There was probable cause shown in the State Police Investigator's affidavit to support issuance of the first eavesdropping warrant directed at defendant Raymond Seney and one Salerno. Investigator Whelan's affidavit, detailing careful and extended police surveillance of the two men and others, contained circumstances linking them with a large-scale burglary ring preying on suburban estate owners. Those facts, together with the criminal history of the two men and their associates, and with their high style of living without visible means of support, supplied the background, but only the background, for the instances of probable cause supporting the issuance of the warrant.

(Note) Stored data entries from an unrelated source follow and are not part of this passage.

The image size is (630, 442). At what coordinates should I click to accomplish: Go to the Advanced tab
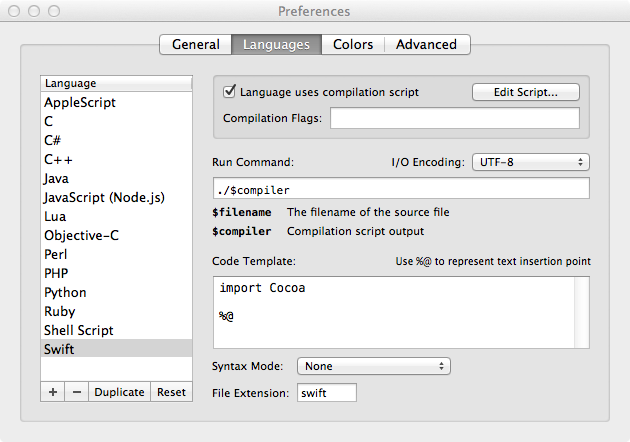coord(426,44)
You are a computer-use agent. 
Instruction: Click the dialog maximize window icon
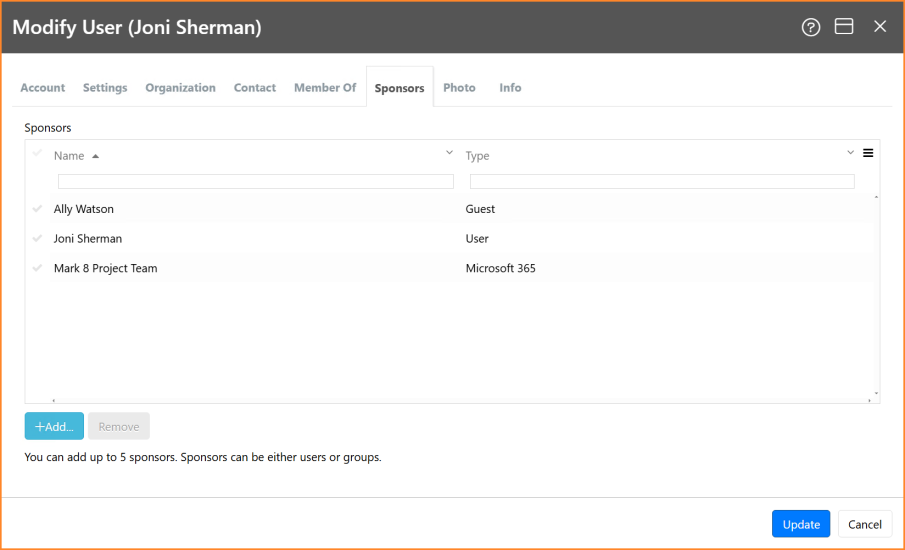pos(844,27)
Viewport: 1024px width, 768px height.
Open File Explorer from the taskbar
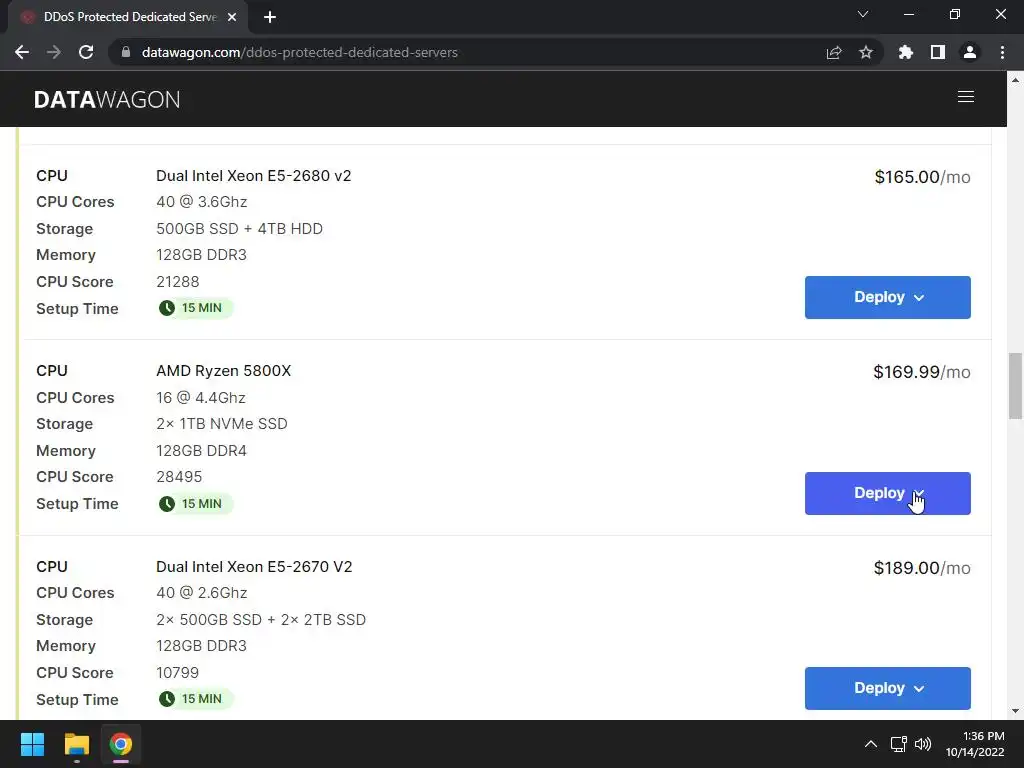coord(77,744)
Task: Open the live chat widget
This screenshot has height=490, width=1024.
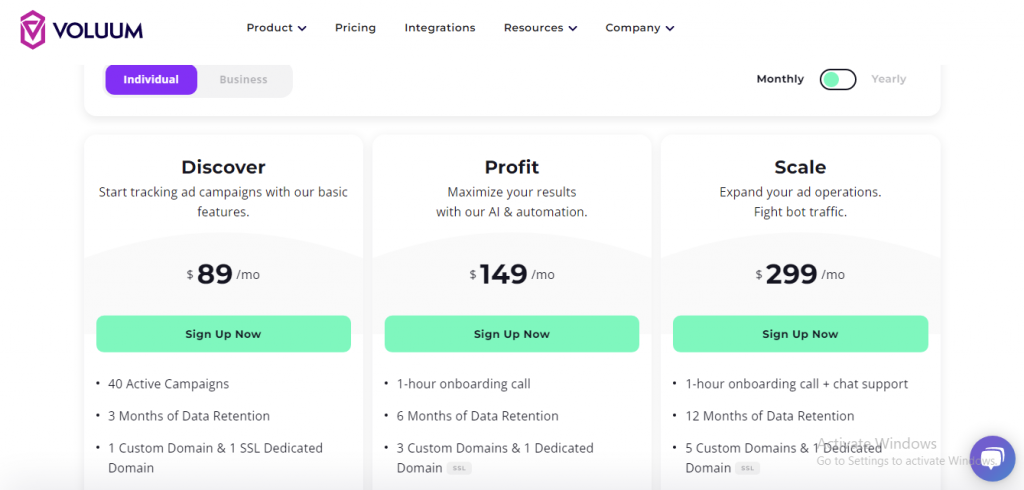Action: coord(992,459)
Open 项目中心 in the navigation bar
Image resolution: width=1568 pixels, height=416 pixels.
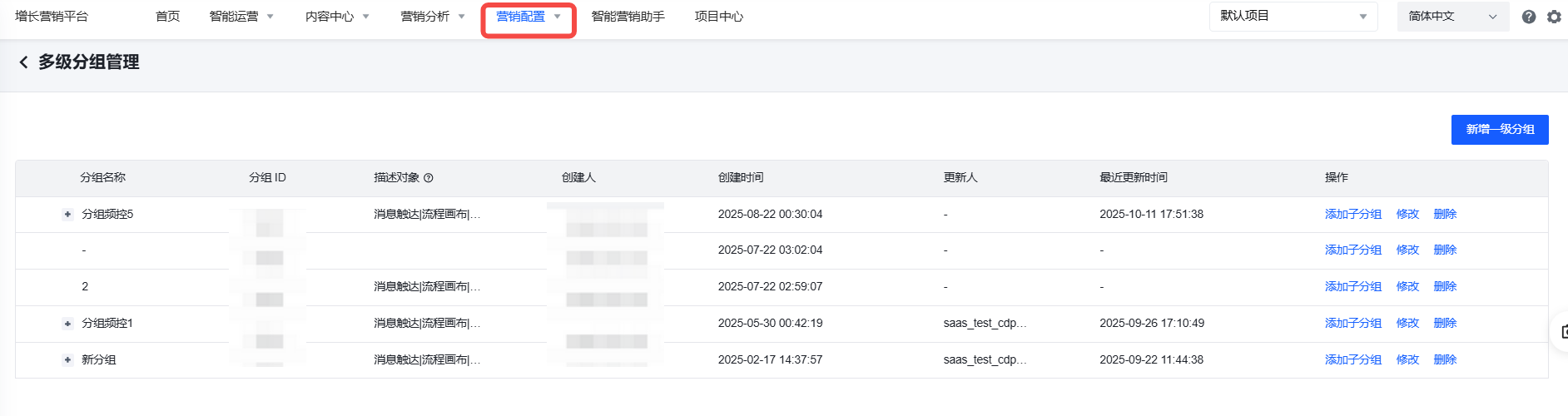[x=718, y=17]
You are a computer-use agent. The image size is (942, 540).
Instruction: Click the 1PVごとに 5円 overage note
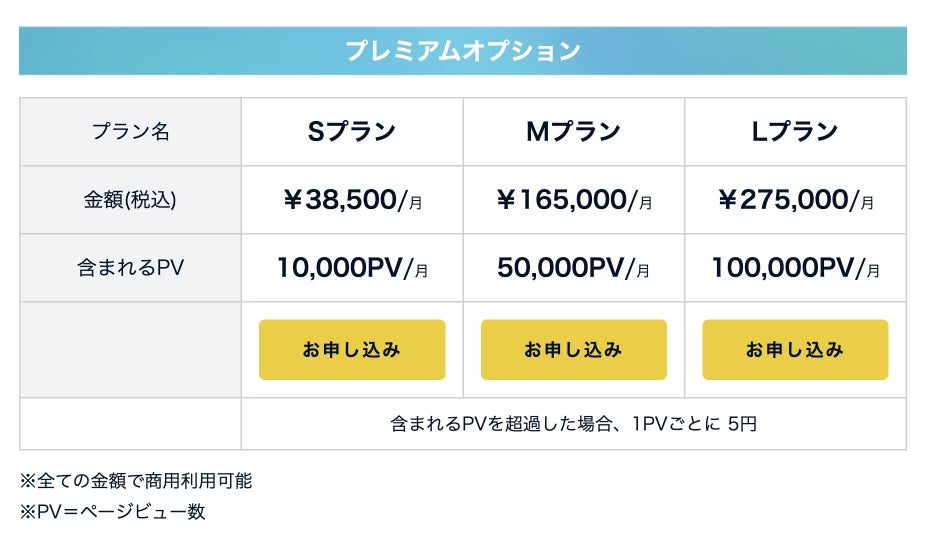coord(573,424)
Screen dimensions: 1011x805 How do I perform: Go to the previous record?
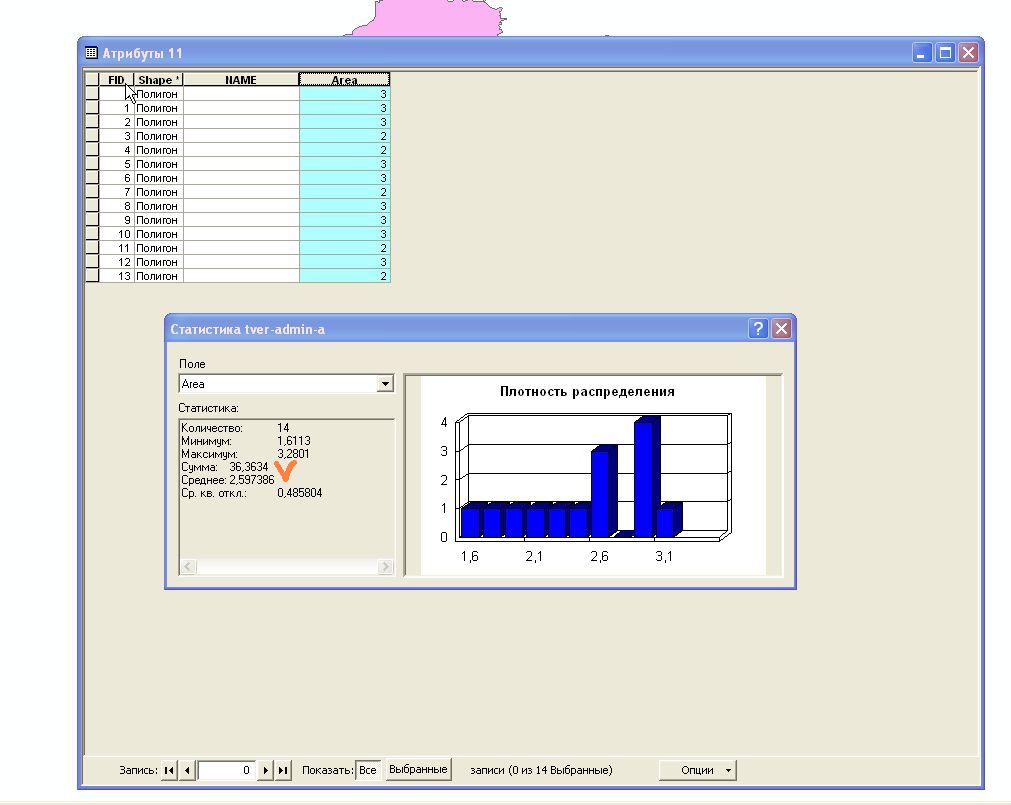click(187, 770)
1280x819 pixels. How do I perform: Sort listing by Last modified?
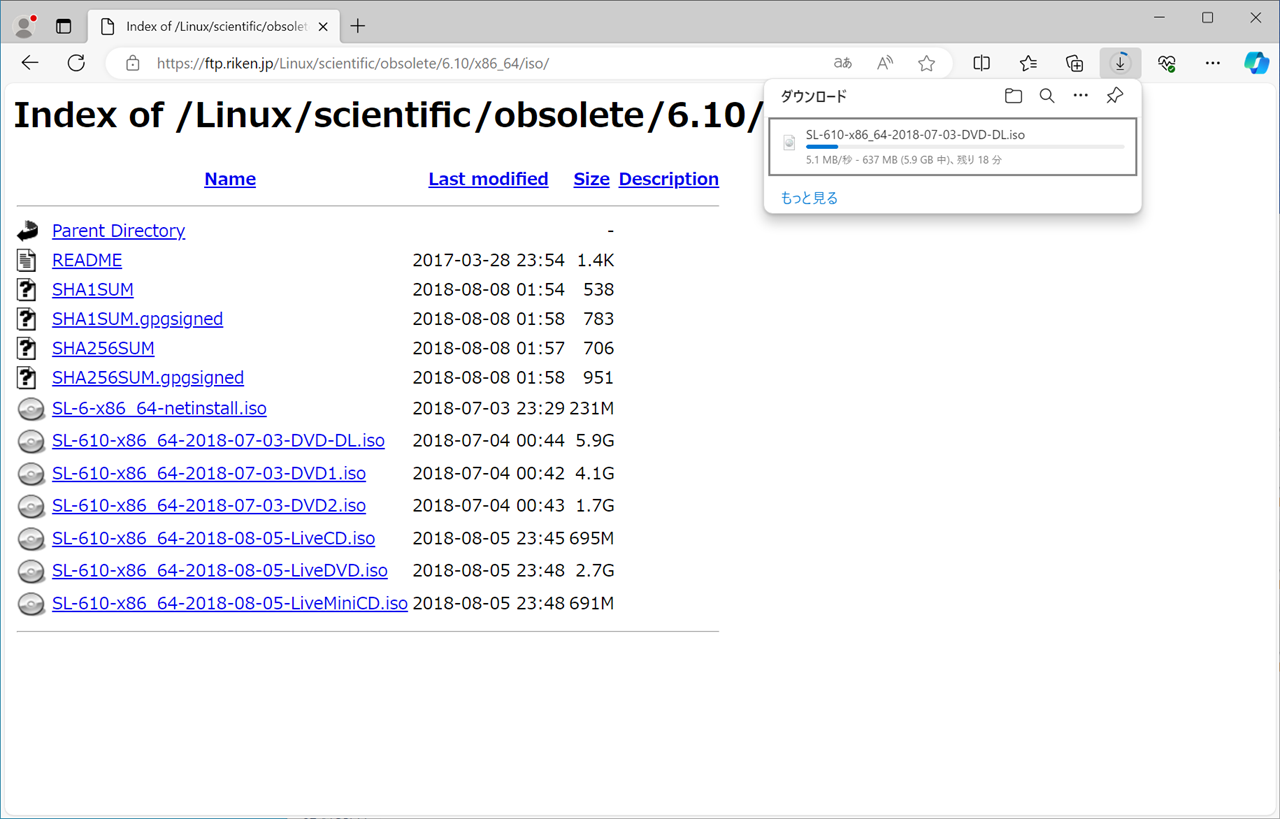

The instances, which were few but definite indicators of complicity, were: In 1970, Seney and Salerno and a third person moved from Florida to Greenwich, Connecticut. They rented a house in Greenwich under a false name and covered all downstairs windows with paper and masking tape. During the five months that they occupied the house, 32 burglaries, all with the same modus operandi, were committed upon estate homes in the Greenwich, Connecticut, and neighboring Westchester County areas. In one instance Seney was apprehended approaching a safe which had been taken in the Jack Weiler burglary and secreted in the woods by the burglars. He was arrested and held, but no indictment resulted. Seney was also observed by police cruising in his automobile in a neighborhood of estates, driving repeatedly over the same courses, suggesting that he was ' ' casing ' ' the homes. On that occasion, Salerno was also observed by the police crouching near a stone fence of one estate. Also probative, was the correlation between the De Witt Wallace burglary and simultaneous telephone toll calls over Seney's telephone with alleged members of the ring.
The affidavit was inartistically drafted, principally because the few probative facts and circumstances may only be gleaned with difficulty from the mass of undifferentiated background material for which, in many instances, the sources are not stated. The defect, however, does not defeat a warrant otherwise based on probable cause.
The background material had relevance in establishing exhaustive police investigation of a highly sophisticated burglary ring operating in several States and the need to show that an eavesdropping warrant was required (former Code Crim. Pro., § 816, subd. 4; CPL 700.15, subd. 4). Since the first warrant was properly issued, the evidence derived through execution of that warrant provided ample and valid basis for the subsequent eavesdropping warrants.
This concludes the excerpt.